Overheating Inductor in Satellite High Power System Rapidly Solved with MADMIX
Despite rigorous simulations, the real-life operating behavior of an inductor within the application can vary from expectations. At a late development stage, discovering unexpected component behavior can be a critical situation. The project impact with redesign and re-qualification steps have very significant cost and timeline impacts. In the space industry, project delivery deadlines are particularly tight with high stakes.
Such an unexpected inductor case nearly occurred with a close aerospace partner, Thales Alenia Space Belgium (TASB). A single magnetic component experiencing overheating threatened TASB’s delivery timeline on a batch of power units.
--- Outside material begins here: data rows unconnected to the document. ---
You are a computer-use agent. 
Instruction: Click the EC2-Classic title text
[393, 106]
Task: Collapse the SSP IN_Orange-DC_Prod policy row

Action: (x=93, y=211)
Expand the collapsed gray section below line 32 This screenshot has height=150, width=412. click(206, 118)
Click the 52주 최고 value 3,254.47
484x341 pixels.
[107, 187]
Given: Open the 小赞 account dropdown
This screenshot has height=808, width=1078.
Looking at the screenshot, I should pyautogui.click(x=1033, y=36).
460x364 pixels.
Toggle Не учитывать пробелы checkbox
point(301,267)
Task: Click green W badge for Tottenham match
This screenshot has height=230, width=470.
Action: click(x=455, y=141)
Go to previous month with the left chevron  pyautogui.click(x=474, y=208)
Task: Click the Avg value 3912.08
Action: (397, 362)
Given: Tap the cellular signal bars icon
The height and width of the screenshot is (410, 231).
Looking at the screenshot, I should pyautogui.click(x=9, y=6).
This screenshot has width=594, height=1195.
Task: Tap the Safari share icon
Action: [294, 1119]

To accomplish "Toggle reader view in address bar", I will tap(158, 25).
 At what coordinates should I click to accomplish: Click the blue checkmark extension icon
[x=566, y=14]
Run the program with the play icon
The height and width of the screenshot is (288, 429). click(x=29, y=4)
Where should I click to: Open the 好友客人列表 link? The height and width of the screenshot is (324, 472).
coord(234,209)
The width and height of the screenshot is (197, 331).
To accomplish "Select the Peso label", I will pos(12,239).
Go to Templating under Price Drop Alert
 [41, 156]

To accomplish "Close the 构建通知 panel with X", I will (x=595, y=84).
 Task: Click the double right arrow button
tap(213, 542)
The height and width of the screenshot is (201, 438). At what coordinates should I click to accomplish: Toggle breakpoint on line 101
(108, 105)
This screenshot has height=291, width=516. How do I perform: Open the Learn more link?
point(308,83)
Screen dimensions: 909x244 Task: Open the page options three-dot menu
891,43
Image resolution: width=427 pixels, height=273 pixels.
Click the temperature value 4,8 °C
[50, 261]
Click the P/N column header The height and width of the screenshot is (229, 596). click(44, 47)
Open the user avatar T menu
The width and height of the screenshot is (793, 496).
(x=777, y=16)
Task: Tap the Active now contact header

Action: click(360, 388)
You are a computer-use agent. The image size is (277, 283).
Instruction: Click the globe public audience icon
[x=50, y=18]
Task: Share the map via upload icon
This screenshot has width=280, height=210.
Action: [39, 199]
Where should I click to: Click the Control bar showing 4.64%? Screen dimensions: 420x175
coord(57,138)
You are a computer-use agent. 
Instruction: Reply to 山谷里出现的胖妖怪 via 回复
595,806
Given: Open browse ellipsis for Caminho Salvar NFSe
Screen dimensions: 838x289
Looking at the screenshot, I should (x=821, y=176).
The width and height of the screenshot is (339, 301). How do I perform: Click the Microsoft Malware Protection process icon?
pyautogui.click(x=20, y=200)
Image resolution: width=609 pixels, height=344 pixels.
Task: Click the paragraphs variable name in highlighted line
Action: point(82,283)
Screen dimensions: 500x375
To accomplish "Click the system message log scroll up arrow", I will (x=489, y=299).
Over the years, MinDCet has developed several ASICs together with TASB and supports its advanced measurement and characterization capabilities. In this inductor instance, it was MinDCet’s MADMIX equipment that came into play.
MADMIX is MinDCet’s in-house developed and patented inductor measurement system. The MADMIX characterizes the power losses of magnetic components (including AC losses) under hard-switching conditions as seen in application. In the recent collaboration, MinDCet and TASB used MADMIX to measure power dissipation in the problematic magnetic component as well as test alternative parts to replace it in the design. Within only a few hours, the core losses of the various inductor components were characterized across several operating points. The key advantage for TASB was the closely matching measurement conditions (high voltage) to the final application, all captured in a short time span. The measurement data acted as the basis to conclude on a fitting solution with a high confidence level.
In this particular situation for TASB, the MADMIX measurements helped avoid a major impact at an advanced development stage. Additionally, it highlighted a new approach of integrating MADMIX inductor measurements early in the magnetics selection and design stage. The measurement data ensures an informed, real-application data driven decision and reduces risks as early as possible.